## Task goal
Each line from the start of the records through the line containing "1568x747 pixels." is to be transcribed exactly, and no other line is to be included.

[Opening Provided records section]

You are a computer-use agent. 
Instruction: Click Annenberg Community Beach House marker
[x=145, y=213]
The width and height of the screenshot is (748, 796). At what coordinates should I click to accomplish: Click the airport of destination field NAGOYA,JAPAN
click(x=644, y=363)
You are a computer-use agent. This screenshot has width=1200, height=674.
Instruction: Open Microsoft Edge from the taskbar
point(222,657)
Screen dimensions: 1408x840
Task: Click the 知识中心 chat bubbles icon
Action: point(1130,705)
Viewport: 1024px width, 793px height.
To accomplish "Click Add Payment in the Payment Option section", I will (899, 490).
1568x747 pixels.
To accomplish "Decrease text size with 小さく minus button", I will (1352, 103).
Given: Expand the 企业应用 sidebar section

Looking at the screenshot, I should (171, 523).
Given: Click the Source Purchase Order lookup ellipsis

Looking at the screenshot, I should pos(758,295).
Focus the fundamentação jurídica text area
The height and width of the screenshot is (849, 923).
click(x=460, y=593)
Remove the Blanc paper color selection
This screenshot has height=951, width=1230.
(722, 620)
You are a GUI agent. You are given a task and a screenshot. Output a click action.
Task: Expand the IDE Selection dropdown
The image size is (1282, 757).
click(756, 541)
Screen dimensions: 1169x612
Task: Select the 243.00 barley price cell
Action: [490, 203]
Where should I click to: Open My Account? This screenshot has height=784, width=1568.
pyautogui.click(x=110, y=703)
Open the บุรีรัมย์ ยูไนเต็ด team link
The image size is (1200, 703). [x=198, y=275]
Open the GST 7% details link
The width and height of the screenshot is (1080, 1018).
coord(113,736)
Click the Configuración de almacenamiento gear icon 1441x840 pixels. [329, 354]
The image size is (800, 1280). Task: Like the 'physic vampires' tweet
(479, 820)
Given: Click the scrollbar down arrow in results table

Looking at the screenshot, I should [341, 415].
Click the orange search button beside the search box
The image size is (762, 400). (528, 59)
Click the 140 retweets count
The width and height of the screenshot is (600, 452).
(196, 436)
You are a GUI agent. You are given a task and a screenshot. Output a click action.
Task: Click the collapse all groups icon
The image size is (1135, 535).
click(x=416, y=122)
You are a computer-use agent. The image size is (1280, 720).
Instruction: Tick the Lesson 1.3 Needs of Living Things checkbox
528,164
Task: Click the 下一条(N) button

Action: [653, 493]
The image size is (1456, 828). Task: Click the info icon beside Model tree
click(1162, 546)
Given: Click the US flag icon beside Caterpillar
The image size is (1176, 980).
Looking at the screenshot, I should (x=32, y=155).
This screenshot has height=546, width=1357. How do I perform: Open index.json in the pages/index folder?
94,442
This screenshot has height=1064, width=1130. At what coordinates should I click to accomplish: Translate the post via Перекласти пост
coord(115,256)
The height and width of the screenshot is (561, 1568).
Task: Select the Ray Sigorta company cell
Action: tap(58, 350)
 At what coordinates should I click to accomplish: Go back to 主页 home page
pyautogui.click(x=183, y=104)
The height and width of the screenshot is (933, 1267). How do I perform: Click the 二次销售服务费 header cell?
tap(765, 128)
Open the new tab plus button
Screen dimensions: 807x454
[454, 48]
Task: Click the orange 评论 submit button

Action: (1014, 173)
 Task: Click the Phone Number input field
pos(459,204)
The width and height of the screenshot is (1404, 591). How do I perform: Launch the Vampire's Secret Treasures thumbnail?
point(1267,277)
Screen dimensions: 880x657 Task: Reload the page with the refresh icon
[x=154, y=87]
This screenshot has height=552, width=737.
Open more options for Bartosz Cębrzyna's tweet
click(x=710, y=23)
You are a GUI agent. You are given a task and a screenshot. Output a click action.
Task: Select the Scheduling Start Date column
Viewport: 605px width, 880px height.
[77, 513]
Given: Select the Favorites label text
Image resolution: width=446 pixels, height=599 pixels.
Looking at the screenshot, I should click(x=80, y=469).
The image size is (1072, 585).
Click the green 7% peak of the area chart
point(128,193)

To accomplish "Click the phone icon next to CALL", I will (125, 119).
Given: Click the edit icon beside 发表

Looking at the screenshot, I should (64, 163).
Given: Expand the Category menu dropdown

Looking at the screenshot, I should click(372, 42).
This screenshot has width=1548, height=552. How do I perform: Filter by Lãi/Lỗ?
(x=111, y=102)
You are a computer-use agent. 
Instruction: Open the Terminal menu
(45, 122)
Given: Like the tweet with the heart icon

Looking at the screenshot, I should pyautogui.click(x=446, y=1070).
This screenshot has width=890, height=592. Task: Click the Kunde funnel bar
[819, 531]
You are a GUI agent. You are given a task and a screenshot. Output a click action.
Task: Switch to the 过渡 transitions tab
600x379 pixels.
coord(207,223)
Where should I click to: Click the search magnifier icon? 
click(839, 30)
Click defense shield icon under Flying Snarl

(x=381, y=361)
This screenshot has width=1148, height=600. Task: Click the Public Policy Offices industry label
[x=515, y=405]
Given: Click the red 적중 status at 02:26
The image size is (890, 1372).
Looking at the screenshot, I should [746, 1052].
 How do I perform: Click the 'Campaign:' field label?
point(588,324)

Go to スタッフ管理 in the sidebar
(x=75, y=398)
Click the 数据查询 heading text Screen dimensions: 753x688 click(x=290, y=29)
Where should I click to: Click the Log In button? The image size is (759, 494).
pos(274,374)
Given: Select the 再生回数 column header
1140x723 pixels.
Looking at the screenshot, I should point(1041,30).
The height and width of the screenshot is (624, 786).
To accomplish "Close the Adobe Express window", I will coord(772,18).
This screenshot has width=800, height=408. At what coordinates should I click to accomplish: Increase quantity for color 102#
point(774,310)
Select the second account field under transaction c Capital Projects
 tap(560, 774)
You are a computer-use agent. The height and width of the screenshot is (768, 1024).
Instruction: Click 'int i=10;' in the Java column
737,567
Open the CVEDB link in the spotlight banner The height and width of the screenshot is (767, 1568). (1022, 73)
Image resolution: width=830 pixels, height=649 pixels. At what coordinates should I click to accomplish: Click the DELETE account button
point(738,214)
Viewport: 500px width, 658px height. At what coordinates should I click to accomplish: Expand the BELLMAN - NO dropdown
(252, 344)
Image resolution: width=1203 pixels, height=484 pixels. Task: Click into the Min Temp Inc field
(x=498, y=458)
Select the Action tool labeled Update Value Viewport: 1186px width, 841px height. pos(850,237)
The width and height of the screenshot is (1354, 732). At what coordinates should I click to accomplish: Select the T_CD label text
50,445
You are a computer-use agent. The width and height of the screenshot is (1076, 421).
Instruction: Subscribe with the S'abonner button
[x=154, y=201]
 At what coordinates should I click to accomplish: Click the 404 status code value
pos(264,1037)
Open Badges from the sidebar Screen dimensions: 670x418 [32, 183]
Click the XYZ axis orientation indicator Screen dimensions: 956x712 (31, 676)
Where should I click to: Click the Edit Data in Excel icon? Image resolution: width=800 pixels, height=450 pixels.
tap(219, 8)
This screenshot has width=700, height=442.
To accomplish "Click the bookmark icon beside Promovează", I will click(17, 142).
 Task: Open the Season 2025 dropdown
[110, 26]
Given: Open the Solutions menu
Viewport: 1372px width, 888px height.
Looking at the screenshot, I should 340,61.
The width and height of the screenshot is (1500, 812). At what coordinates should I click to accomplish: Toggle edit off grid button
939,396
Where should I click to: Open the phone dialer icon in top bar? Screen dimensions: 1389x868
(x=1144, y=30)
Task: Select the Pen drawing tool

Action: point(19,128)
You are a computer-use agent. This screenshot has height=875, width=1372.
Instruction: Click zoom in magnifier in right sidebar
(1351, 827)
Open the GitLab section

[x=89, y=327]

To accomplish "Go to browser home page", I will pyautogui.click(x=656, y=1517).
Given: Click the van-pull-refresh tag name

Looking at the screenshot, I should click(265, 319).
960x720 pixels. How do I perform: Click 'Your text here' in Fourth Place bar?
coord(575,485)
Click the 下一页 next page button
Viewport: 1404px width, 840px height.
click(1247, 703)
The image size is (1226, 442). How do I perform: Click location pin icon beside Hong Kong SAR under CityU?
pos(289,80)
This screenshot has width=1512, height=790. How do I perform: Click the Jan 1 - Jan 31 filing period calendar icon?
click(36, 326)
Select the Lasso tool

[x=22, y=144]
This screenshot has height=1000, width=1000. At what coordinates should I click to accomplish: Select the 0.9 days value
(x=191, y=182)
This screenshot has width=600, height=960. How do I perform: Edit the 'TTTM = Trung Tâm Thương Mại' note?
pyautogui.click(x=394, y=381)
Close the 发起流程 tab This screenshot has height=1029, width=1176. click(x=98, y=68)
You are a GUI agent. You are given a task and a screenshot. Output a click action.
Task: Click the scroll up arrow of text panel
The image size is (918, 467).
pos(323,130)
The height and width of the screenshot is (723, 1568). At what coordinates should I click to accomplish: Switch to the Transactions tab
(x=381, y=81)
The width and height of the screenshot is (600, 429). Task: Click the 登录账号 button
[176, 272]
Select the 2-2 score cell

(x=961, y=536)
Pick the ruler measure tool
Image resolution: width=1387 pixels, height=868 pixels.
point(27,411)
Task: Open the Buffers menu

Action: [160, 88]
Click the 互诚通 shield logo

[Closing Provided records section]

## Exercise answer
You are a computer-use agent. 
Instruction: Click Annenberg Community Beach House marker
[x=145, y=213]
The width and height of the screenshot is (748, 796). At what coordinates should I click to accomplish: Click the airport of destination field NAGOYA,JAPAN
click(x=644, y=363)
You are a computer-use agent. This screenshot has width=1200, height=674.
Instruction: Open Microsoft Edge from the taskbar
point(222,657)
Screen dimensions: 1408x840
Task: Click the 知识中心 chat bubbles icon
Action: point(1130,705)
Viewport: 1024px width, 793px height.
To accomplish "Click Add Payment in the Payment Option section", I will (899, 490).
1568x747 pixels.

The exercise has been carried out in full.